What can you do to protect yourself? The good news is that everyone has an inherent talent; the bad news is that not everyone is working at it. The key to success going forward, therefore, will be to ensure that you are doing your best work using the talent with which you were endowed. For many Americans, that may mean a new career field, but making that shift now will also mean greater security and satisfaction in the future.

We'll see layoffs continue even as hiring begins to increase. During the recession, employers laid off employees to cut costs. During the recovery, they will continue those layoffs to improve performance. They will eliminate the positions of those workers who are average performers and create new ones that require top performers. In this post-recession, global economy, employers believe that to ensure their own survival, they must hire only the best and brightest who deliver only the best and most useful contribution on-the-job. Loyalty to the organization, knowing the ropes and how things get done inside it and all of the other attributes that used to be valued and rewarded with continued employment in the past will no longer work in the future.

What can you do to protect yourself? See yourself as employed in two jobs, whether you're in transition or working full time. You must conduct your job search or do your best work for your employer and, concurrently, you must devote the time and effort to build up and sustain the health of your career. Simply put, developing your personal Career Fitness is the only way to achieve meaningful and enduring success in the 21st Century workplace.

We'll recognize the demise of the "come as you are" job market. Historically, you found a new job with the skills and knowledge you had in your old one. You simply updated your resume, sent it out to a bunch of employers and within weeks had several offers, often including one that was better than the last job you had. Unfortunately, those days are over. Most recruiters want to hire people from the ranks of the employed-whether it's true or not, they believe those individuals are better qualified-so if you're unemployed, you are at a real and serious disadvantage.
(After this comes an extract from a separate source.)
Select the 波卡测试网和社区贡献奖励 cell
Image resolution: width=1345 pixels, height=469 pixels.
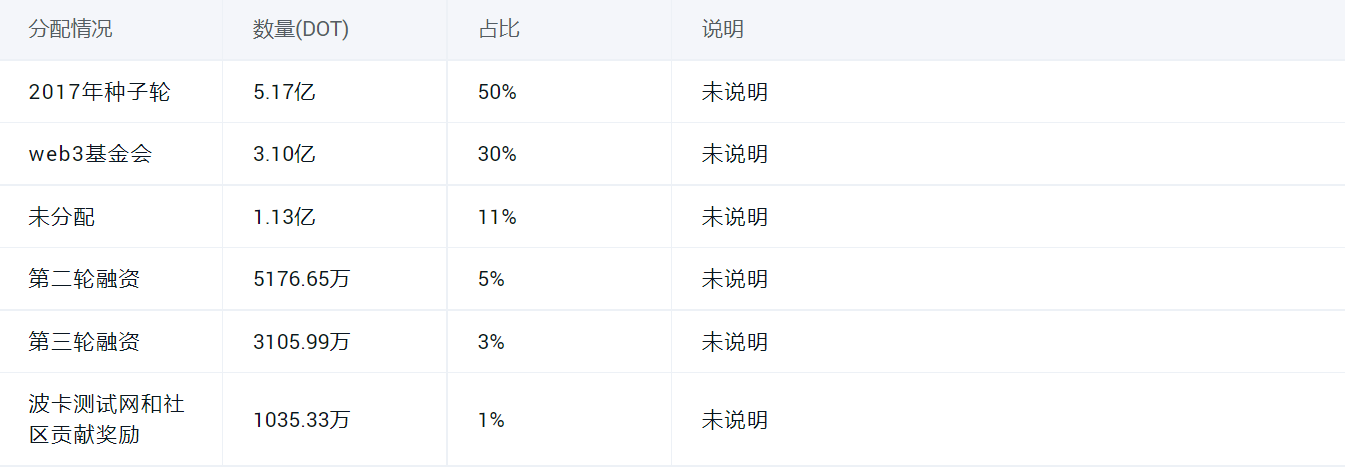(x=106, y=420)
If you have any doubt about that, consider the record number of long-term unemployed persons in the country today. Once you're out of work, you're out of the zone of primary consideration.

What can you do to protect yourself? Re-imagine yourself as a work in progress. Enroll in a class or start a training program even as you are looking for a job. Then, note that effort on your resume. Enter the name of the course, the institution where you're taking it and the term "On-Going." That single step will position you as a candidate with two attributes every employer prizes: it will show that you understand the importance of state-of-the-art skills and that you take personal responsibility for ensuring you have them.

Next year, will introduce a world of work unlike any we've ever seen in the United States. For many, it will be a disconcerting and even frightening environment. There are, however, steps you can take to protect yourself. And doing so will also enable you to reach for and grab hold of the extraordinary opportunities that this new workplace holds, as well.